Listing of target coordinates:
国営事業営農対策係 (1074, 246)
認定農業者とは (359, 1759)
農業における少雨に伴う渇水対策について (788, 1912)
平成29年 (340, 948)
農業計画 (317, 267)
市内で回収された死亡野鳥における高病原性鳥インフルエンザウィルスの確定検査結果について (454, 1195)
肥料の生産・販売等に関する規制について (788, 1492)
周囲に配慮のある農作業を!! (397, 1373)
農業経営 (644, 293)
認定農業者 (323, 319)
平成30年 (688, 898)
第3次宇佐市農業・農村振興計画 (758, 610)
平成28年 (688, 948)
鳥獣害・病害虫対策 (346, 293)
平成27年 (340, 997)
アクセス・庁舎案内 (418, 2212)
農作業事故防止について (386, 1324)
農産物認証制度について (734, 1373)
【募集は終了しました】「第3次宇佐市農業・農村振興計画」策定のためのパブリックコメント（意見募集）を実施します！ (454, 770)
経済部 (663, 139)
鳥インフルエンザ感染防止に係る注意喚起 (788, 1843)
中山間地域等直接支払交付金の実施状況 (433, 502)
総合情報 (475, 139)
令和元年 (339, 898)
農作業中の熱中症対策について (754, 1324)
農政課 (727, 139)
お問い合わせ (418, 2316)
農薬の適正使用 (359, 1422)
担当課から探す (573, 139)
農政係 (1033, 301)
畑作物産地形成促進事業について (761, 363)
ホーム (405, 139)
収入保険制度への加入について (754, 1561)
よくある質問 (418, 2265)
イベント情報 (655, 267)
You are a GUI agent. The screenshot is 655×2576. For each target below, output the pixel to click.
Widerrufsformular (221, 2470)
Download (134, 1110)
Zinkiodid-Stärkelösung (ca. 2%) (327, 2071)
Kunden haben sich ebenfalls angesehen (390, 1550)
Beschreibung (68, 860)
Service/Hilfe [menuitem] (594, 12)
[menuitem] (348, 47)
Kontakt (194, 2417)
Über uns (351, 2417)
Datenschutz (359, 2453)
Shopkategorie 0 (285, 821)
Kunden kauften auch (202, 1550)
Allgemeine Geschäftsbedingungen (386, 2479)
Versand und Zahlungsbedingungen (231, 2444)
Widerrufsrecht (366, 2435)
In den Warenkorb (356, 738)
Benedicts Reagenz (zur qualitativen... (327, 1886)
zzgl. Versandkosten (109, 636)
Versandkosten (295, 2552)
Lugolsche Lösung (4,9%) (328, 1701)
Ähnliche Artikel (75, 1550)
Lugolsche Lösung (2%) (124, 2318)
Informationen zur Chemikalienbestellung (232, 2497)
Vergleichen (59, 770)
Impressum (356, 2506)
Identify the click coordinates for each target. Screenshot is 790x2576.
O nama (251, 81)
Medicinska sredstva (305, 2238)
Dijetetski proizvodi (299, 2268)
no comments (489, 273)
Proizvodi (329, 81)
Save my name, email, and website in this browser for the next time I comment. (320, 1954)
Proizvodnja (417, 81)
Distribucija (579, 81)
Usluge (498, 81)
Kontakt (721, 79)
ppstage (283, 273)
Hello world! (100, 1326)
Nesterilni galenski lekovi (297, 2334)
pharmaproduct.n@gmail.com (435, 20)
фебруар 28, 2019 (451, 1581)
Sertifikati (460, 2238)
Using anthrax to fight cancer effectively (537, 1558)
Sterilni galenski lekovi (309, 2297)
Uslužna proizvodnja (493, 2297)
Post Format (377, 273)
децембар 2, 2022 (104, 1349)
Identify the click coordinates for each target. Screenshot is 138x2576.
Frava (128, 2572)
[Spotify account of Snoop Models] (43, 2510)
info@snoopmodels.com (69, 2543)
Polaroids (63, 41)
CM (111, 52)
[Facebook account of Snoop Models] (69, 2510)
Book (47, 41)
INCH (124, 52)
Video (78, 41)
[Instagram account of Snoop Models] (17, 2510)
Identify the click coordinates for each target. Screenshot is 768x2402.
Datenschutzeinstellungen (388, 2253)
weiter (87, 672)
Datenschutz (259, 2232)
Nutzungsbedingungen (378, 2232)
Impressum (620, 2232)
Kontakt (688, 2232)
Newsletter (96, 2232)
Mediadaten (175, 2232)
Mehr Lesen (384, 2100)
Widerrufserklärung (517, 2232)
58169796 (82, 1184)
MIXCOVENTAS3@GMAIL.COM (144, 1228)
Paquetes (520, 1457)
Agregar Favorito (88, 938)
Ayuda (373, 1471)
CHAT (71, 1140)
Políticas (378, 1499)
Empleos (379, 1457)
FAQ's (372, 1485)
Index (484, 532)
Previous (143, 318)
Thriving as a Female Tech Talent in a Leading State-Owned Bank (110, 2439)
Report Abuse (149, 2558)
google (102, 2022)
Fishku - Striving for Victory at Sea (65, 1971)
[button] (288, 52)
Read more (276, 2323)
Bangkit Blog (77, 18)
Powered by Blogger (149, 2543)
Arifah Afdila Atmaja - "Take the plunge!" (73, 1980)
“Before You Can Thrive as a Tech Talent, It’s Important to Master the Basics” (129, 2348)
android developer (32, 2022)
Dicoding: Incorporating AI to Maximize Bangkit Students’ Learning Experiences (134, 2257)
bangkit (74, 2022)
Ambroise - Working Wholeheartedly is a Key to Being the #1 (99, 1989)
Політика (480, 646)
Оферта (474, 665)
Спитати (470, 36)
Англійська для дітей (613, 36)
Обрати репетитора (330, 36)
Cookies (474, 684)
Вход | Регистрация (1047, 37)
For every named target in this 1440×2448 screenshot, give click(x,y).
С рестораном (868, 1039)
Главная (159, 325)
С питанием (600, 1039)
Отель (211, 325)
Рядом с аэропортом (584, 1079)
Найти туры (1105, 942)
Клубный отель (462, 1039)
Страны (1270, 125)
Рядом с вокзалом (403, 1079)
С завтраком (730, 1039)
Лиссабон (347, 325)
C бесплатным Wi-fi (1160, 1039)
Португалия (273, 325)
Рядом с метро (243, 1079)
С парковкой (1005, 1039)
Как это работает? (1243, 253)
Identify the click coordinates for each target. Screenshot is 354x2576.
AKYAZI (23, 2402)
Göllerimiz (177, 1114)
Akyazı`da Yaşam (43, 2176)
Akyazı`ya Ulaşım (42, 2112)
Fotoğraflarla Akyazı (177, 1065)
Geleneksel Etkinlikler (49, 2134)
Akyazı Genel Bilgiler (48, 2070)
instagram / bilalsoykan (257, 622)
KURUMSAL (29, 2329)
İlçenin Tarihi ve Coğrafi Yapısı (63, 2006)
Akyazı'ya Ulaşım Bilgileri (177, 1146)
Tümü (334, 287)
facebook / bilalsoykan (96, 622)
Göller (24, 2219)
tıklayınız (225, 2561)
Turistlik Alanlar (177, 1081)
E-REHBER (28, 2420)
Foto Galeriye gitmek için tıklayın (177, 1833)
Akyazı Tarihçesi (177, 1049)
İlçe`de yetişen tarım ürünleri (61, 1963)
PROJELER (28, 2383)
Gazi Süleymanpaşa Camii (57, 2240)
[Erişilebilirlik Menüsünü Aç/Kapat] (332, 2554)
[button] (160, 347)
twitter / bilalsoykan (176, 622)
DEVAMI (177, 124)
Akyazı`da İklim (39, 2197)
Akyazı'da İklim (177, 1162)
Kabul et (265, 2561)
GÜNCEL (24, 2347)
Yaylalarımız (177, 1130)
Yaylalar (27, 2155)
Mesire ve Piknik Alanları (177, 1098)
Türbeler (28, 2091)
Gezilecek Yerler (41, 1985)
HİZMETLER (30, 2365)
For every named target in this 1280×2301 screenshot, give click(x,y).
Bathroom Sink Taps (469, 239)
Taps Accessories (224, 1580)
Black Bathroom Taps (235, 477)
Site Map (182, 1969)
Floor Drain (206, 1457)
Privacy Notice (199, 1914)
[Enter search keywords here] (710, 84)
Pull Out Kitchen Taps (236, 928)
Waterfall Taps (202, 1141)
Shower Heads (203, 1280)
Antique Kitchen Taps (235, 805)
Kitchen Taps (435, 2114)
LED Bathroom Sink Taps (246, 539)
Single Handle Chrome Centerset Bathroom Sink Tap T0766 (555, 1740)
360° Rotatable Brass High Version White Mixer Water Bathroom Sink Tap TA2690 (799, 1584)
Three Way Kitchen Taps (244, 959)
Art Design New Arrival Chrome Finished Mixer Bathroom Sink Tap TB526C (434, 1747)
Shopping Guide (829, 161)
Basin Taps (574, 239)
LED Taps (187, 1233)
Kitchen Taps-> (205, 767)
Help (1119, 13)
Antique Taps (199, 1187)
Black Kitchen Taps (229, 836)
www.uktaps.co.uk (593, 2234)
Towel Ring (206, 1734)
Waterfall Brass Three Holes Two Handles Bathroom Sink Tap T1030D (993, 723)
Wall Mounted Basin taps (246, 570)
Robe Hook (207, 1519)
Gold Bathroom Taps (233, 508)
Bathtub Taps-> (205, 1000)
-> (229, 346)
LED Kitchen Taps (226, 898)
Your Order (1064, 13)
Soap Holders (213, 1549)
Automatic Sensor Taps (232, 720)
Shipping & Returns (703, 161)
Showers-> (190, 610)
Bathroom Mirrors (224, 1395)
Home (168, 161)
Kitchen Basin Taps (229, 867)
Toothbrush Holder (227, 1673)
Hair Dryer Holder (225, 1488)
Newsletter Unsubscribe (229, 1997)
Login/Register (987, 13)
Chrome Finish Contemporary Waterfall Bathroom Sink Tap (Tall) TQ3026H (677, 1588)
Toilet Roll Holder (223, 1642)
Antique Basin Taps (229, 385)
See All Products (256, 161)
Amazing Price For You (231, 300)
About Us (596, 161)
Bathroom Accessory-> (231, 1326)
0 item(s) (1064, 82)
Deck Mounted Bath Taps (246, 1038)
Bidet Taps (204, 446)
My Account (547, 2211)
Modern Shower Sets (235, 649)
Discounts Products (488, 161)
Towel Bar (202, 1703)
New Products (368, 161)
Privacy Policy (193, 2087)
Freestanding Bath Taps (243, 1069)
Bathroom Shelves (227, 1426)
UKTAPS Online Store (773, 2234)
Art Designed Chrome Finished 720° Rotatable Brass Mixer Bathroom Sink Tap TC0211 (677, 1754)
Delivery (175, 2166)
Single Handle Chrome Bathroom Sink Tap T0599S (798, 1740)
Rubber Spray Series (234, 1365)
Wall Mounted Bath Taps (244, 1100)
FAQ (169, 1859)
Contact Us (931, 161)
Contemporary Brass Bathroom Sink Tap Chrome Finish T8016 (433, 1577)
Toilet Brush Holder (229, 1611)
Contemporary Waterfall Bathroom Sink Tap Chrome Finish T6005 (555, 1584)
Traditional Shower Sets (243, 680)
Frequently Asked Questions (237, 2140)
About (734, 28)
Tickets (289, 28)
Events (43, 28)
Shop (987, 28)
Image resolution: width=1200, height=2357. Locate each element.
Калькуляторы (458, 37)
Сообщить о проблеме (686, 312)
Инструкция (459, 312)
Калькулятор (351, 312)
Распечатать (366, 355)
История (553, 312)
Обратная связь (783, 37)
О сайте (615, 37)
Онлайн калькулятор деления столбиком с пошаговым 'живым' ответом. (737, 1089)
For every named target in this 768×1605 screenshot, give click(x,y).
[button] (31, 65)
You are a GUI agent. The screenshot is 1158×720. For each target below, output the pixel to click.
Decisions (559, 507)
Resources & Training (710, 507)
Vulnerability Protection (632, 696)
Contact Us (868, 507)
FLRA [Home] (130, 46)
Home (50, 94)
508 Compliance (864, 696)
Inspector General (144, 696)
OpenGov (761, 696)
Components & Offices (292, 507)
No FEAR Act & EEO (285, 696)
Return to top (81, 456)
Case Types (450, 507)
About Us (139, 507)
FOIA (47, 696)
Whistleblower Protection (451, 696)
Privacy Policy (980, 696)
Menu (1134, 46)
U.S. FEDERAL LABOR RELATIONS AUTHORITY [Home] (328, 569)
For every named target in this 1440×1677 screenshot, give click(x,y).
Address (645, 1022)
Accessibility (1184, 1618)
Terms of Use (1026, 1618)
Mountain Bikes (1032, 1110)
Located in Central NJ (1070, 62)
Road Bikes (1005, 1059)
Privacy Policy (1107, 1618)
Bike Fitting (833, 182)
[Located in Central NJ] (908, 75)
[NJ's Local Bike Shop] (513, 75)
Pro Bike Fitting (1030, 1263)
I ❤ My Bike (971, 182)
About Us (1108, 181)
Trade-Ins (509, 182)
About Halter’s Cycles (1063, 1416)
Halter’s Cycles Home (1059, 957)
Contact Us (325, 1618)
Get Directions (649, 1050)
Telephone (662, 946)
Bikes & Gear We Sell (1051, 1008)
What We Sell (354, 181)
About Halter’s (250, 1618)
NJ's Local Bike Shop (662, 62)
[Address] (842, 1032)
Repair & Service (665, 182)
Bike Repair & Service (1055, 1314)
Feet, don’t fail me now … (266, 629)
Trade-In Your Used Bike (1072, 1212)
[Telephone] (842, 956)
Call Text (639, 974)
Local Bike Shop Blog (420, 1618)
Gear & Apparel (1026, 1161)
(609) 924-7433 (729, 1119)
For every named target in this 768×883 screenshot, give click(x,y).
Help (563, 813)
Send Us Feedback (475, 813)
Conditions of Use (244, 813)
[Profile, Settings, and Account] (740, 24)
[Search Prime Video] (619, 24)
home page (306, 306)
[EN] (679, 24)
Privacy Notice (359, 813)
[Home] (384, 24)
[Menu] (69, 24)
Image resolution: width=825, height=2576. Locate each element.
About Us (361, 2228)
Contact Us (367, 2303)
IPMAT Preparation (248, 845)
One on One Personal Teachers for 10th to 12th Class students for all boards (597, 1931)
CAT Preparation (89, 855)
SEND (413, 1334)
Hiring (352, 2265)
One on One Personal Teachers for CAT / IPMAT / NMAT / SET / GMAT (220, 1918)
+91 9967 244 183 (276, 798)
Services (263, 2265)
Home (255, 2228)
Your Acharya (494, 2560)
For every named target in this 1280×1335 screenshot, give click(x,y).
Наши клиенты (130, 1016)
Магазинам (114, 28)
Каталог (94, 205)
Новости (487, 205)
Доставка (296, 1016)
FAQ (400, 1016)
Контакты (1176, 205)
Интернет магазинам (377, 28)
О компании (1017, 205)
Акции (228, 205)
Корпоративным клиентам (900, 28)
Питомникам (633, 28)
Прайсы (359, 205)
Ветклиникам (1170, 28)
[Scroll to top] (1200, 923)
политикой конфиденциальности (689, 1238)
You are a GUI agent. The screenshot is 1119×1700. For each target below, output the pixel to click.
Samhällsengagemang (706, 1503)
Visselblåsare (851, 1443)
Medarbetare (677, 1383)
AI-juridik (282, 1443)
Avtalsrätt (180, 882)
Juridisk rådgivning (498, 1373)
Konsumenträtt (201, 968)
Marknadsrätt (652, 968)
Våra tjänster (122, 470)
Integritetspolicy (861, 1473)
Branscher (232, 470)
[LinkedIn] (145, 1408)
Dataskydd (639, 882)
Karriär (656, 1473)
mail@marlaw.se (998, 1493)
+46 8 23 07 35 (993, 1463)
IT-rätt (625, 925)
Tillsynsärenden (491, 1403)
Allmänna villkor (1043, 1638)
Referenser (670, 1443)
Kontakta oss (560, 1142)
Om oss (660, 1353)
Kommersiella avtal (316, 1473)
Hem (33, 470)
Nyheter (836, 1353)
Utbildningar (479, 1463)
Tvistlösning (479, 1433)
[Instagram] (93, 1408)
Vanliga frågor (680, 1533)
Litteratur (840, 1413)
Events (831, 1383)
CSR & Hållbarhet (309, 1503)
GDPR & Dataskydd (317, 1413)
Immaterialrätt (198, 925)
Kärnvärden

Task prompt:
Rescale the coordinates in the listing, from the line that contains "Login/Register (987, 13)" down to the line that contains "Delivery (175, 2166)", by multiplying each one by 2.25 and rounding to whole numbers, with halves rounded up. Write those lines out again with the item names as they are, and give only those lines.

Full response:
Login/Register (2221, 29)
Chrome Finish Contemporary Waterfall Bathroom Sink Tap (Tall) TQ3026H (1523, 3573)
Toilet Roll Holder (502, 3695)
Antique Basin Taps (515, 866)
See All Products (576, 362)
Amazing Price For You (520, 675)
About Us (1341, 362)
Bathroom Accessory-> (520, 2984)
0 item(s) (2394, 185)
Deck Mounted Bath Taps (554, 2336)
Bidet Taps (459, 1004)
My Account (1231, 4975)
Modern Shower Sets (529, 1460)
Discounts Products (1098, 362)
Towel Bar (455, 3832)
New Products (828, 362)
Privacy Policy (434, 4696)
Freestanding Bath Taps (547, 2405)
Bathroom Shelves (511, 3209)
UKTAPS Online Store (1739, 5027)
Art Designed Chrome Finished 720° Rotatable Brass Mixer Bathroom Sink Tap TC0211 (1523, 3947)
Delivery (394, 4874)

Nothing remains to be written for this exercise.